The combination of damp and warm weather in May means that despite pollen counts being no higher than usual, the pollen itself is stronger, experts have said.

Yolanda Clewlow, the Met Office relationship manager for health and air quality, told the Met Office's Weather Snap podcast: "The potency of these pollen grains could be more intense this year, and that comes down to the weather we've had in spring.

"A warm and wet May, coupled with a relatively warm spring, mean there's a chance that the pollen that has developed is particularly potent."

Grass pollen usually causes a spike in hay fever symptoms at the beginning of June and around the same time in July. This is due to around 150 types of grass pollen flowering simultaneously.

Sky News weather producer Joanna Robinson said Saturday's grass pollen count was "very high".

Allergy UK also warned about a new phenomenon - thunderstorm asthma - whereby asthma and hay fever sufferers suffer worse symptoms when the weather is turbulent.

During storms, more pollution and pollen are thrown up into the air and breathed in by people - making symptoms of both conditions worse.

The charity also said the pollen season is starting earlier and lasting longer due to climate change.

Storm Alex, which hit the US southern coast earlier this week, could result in further unsettled weather for the UK this weekend, but temperatures are predicted to stay high.

┄┄┄┄┄┄┄┄┄┄

What needs to be done:
Revise the stretch of the pollen article from "Grass pollen usually" through "pollen flowering simultaneously.", changing "hay fever symptoms" to "allergy symptoms".

┄┄┄┄┄┄┄┄┄┄

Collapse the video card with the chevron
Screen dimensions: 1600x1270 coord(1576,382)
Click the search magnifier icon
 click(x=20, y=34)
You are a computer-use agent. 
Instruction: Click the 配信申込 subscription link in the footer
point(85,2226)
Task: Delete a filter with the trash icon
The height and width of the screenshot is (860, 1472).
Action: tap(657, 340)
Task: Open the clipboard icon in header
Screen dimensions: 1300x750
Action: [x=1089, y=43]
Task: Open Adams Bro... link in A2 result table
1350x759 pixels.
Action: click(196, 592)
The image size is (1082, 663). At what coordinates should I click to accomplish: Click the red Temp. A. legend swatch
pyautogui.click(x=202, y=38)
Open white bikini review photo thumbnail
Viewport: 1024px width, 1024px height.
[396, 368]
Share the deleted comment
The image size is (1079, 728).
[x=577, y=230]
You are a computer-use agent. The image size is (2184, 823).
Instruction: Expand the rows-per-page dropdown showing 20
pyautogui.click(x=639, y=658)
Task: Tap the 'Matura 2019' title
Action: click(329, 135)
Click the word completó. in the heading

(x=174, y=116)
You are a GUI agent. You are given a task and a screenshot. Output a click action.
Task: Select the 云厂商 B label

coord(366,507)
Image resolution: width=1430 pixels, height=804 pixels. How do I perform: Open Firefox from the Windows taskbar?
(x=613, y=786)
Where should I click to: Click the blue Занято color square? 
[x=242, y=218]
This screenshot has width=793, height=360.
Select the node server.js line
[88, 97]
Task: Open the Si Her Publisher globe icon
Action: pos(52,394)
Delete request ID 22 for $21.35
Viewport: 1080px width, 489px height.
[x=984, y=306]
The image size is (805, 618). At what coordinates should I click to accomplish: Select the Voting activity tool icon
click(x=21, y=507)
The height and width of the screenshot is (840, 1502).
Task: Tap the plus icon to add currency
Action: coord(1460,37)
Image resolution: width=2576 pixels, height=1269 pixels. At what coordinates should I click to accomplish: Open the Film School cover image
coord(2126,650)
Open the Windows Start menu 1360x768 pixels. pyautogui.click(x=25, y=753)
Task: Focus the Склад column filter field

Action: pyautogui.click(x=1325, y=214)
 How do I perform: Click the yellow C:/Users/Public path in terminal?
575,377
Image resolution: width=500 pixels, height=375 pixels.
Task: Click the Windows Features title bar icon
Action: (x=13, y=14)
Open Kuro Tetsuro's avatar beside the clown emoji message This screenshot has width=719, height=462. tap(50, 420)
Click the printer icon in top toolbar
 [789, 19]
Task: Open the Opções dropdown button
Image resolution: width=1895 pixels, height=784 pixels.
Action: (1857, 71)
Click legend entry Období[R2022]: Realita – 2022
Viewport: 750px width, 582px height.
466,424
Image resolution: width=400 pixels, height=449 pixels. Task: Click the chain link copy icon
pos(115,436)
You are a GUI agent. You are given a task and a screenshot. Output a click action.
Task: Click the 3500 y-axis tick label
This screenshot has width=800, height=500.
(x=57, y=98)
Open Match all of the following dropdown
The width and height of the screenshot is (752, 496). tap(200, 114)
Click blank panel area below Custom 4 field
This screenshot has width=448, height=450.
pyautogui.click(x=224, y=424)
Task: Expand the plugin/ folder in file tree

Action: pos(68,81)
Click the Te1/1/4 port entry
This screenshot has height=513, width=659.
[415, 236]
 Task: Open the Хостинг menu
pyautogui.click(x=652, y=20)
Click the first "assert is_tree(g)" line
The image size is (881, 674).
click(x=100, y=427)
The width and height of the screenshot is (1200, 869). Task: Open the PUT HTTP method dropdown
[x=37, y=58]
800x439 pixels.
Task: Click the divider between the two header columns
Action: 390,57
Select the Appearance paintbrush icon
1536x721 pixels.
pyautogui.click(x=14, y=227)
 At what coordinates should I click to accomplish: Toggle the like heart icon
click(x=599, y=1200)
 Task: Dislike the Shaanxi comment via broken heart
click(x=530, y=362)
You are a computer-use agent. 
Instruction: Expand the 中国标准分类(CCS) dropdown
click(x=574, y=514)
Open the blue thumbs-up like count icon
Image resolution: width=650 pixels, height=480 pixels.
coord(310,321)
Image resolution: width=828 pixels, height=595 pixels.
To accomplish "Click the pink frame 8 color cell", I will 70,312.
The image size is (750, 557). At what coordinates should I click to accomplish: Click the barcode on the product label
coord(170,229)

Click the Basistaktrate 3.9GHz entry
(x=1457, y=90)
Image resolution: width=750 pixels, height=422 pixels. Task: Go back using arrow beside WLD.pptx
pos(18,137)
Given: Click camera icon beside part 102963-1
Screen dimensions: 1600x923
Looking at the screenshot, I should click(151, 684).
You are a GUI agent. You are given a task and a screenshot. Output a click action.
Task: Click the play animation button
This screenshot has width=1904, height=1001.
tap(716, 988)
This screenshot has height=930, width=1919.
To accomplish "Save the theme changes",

┄┄┄┄┄┄┄┄┄┄

Solution below:
Grass pollen usually causes a spike in allergy symptoms at the beginning of June and around the same time in July. This is due to around 150 types of grass pollen flowering simultaneously.